____ INPUT DATA
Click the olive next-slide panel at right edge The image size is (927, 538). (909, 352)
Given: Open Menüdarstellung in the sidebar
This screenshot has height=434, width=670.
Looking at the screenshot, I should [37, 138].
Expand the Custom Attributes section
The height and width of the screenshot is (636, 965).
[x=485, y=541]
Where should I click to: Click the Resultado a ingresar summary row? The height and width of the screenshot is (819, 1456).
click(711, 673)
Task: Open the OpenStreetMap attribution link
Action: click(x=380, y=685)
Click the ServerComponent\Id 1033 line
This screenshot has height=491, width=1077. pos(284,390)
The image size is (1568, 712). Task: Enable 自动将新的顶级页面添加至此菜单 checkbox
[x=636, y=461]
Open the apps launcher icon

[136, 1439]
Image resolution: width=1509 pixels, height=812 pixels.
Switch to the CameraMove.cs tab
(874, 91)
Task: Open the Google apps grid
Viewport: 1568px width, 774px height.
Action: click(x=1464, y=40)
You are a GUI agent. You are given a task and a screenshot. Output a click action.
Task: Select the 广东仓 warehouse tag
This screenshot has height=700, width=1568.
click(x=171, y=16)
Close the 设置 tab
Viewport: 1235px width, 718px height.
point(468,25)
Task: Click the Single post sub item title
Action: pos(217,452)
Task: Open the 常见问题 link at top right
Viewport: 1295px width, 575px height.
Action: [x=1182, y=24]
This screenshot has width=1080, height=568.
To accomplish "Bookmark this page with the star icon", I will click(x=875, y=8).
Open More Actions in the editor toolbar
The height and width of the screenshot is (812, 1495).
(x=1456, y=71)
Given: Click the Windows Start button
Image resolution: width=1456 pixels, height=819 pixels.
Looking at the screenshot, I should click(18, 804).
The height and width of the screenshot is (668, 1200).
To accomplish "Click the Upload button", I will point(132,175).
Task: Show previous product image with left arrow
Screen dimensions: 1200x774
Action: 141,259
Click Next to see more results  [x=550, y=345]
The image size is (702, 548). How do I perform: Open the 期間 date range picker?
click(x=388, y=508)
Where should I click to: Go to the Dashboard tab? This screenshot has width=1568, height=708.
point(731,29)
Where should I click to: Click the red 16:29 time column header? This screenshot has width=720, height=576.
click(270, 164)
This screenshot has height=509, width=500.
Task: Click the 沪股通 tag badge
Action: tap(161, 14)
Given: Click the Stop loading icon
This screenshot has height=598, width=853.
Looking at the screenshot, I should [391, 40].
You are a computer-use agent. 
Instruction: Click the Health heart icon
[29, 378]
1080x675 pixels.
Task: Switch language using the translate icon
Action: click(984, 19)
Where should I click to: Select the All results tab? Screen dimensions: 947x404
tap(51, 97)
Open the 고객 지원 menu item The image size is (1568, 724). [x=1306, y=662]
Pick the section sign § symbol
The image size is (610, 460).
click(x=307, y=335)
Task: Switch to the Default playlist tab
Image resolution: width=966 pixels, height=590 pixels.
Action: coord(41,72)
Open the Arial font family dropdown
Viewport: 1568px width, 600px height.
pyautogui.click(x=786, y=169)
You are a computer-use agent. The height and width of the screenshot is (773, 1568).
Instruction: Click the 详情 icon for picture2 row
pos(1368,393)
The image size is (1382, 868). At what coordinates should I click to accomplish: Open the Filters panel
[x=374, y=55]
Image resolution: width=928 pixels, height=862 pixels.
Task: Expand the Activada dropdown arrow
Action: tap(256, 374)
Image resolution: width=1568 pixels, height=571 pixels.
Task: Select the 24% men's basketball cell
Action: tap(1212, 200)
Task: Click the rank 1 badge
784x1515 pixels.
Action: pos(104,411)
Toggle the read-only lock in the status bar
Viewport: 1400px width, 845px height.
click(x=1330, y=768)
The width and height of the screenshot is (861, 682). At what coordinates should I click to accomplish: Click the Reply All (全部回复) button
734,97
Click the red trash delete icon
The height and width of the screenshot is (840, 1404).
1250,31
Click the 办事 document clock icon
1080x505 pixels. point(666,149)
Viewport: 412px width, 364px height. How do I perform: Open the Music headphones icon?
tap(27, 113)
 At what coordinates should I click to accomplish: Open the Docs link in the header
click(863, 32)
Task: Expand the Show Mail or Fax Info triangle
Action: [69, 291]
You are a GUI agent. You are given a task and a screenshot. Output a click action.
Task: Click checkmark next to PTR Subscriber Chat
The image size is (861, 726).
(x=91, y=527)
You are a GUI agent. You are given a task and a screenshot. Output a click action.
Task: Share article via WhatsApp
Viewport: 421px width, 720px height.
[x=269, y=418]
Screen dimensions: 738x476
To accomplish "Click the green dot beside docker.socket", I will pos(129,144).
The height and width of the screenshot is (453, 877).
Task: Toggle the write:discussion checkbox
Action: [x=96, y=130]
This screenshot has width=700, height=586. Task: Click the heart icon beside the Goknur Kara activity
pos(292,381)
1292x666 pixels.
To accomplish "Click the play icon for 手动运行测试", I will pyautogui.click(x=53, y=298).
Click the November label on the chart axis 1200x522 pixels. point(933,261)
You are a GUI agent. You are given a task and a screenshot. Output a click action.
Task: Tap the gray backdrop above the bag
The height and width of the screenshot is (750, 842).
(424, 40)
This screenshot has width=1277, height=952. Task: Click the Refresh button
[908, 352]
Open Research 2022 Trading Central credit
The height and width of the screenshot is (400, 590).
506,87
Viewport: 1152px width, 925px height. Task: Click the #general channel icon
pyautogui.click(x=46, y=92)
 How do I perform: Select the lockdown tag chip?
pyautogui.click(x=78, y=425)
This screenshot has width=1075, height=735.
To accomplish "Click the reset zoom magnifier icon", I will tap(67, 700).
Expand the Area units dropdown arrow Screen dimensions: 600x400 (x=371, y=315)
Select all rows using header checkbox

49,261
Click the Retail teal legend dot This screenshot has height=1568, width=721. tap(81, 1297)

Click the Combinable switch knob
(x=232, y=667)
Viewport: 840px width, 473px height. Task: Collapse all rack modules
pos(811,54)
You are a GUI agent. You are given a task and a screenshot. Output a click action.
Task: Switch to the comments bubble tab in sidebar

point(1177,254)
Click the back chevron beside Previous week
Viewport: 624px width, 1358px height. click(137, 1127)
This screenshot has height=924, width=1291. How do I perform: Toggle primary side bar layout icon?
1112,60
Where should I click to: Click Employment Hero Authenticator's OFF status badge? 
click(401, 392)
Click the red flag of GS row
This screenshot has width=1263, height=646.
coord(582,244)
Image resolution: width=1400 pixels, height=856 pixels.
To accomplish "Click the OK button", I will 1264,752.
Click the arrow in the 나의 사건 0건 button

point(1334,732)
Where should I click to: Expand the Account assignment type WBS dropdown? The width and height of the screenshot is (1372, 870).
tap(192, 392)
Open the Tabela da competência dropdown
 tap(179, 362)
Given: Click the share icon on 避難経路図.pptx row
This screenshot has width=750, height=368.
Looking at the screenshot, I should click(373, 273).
________
### TASK BRIEF:
Please report, word for word, each line in the records above that contains the string "dropdown". Case counts.

### EXERCISE ANSWER:
Open the Arial font family dropdown
Task: Expand the Activada dropdown arrow
Expand the Area units dropdown arrow Screen dimensions: 600x400 (x=371, y=315)
Where should I click to: Expand the Account assignment type WBS dropdown? The width and height of the screenshot is (1372, 870).
Open the Tabela da competência dropdown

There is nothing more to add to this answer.